* _SELECTED PASSAGE_:
[Start of Attachment]
The American College of Obstetricians and Gynecologists (ACOG) have finalized and published their Ethics Statement # 385. It looks like they ignored the ruling from the Department of Human Services on Conscience — or believe it will soon be overturned.
The ACOG pdf is set so that it is not possible to copy and paste – I have typed in the first bit, myself. Click here for the full document.
ABSTRACT: Health care providers occasionally may find that providing indicated, even standare, care would present for them a personal moral problem – a conflict of conscience – particularly in the field of reproductive medicine. Although respect for conscience is important, conscientious refusals should be limited if they constitute an imposition of religious or moral beliefs on patients, negatively affect a patient’s health, are based on scientific misinformation, or create or reinforce racial or socioeconomic inequalities. Conscientious refusals that conflict with patient well-being should be accommodated only if the primary duty to the patient can be fulfilled. All health care providers must provide accurate and unbiased information so that patients can make informed decisions. Where conscience implores physicians to deviate from standard practices, they must provide potential patients with accurate and prior notice of their personal moral commitments. Physicians and other health care providers have the duty to refer patients in atimely manner to other providers if they do not feel that they can in conscience provide the standard reproductive services that patients request. In resource-poor areas, access to safe and legal reproductive services should be maintained. Providers with moral or religious objections should either practice in proximity to individuals who do not share their views or ensure that referral processes are in place. In an emergency in which referral is not possible or might negatively have an impact on a patient’s physical or mental health, providers have an obligation to provide medically indicated and requested care.
[End of Attachment]
* _PROBLEM TO WORK ON_: According to the passage on the ACOG ethics statement, what must providers do in an emergency in which referral is not possible?

* _SOURCE MATERIAL_:
[Start of Attachment]
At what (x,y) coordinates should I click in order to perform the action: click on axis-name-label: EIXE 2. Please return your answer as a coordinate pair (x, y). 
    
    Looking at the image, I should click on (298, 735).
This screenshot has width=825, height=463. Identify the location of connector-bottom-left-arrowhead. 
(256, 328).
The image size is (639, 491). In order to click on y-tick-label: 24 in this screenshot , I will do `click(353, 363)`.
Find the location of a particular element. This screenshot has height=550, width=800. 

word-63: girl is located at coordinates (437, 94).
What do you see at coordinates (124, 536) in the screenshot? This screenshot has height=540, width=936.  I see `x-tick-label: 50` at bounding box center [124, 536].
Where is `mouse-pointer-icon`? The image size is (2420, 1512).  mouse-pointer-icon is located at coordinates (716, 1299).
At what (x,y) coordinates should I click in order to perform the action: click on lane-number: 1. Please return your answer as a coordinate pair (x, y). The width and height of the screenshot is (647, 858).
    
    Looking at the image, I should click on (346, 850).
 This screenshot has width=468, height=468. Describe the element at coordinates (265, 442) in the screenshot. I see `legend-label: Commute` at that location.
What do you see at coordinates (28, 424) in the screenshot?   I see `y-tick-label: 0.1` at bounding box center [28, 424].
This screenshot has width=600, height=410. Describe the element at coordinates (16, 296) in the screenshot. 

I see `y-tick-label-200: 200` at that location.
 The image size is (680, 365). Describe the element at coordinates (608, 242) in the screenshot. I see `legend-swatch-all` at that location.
[End of Attachment]
* _SOLUTION TO THE PROBLEM_: They have an obligation to provide medically indicated and requested care.